To get there, Automation Anywhere used Shoreline’s Op Packs. Our Op Packs are pre-built solutions consisting of Alarms and Actions, as well as the Bots that connect them together for auto-remediation. Once configured, they continuously monitor Automation Anywhere’s environment and automatically fire a series of remediation Actions based on the company’s runbooks whenever issues are detected.
For example, FluentD is a service that sends logs to Sumo Logic so that they can be analyzed for issues. But the service can sometimes stop sending data without warning. That means that metrics for debugging may be missing when they are needed most, and users can lose trust in the system. Shoreline automatically restarts FluentD when necessary, keeping the data flowing, and creating better customer experiences.
It’s had a huge impact on Automation Anywhere. Raj noted that, for just one use case, this process has helped reduce one to three manual repairs per day, saving cloud ops engineers an estimated 45 minutes of work everyday, not counting time lost due to work disruption.

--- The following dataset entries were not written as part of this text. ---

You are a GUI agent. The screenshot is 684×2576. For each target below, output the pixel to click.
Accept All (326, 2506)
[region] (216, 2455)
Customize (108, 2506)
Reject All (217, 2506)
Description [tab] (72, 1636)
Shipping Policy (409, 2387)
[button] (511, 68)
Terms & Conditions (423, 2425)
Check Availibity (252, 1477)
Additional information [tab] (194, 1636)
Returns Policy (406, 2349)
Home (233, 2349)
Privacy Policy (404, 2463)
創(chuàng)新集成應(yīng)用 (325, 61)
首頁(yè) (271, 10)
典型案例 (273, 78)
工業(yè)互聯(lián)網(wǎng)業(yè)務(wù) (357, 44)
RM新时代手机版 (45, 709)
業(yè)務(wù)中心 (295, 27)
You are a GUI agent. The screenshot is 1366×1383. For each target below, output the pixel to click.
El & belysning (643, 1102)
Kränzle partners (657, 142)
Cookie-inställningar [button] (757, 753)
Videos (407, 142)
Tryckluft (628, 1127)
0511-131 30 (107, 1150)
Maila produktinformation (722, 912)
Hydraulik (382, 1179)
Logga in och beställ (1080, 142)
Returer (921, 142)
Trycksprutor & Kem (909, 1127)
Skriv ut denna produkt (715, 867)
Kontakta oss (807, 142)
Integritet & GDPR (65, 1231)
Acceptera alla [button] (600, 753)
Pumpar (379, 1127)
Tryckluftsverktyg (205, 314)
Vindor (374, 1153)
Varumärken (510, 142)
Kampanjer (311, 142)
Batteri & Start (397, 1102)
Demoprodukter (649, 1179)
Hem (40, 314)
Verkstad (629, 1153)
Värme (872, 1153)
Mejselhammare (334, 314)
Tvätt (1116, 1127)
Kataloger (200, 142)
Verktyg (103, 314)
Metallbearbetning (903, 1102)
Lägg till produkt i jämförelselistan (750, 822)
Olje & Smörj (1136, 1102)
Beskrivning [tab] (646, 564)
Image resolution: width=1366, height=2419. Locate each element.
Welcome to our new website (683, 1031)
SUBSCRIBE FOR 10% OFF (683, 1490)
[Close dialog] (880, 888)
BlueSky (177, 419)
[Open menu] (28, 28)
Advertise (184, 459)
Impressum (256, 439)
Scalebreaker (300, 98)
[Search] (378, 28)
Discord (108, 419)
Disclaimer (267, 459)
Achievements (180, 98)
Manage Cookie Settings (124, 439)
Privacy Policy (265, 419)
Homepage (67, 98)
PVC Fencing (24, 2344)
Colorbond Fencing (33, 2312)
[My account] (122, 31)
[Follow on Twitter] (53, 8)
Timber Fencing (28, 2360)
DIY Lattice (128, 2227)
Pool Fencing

Building the future with Shoreline
The company plans to invest more heavily in our cloud reliability solution as they continue to optimize production operations processes. The next step is to directly connect Sumo Logic’s monitors to Shoreline’s cloud reliability platform. With that connection, Sumo Logic can instantly detect something that is not right and then trigger Shoreline to investigate the issue and invoke a remediation script. It’s an end-to-end automation solution that detects and solves issues before an on-call operator is even made aware an issue has occurred.
We believe Automation Anywhere is paving the way for the future of production operations. The company’s use of Shoreline highlights the exact goal of our solution — to find a better way to manage incidents, so teams can spend more time innovating.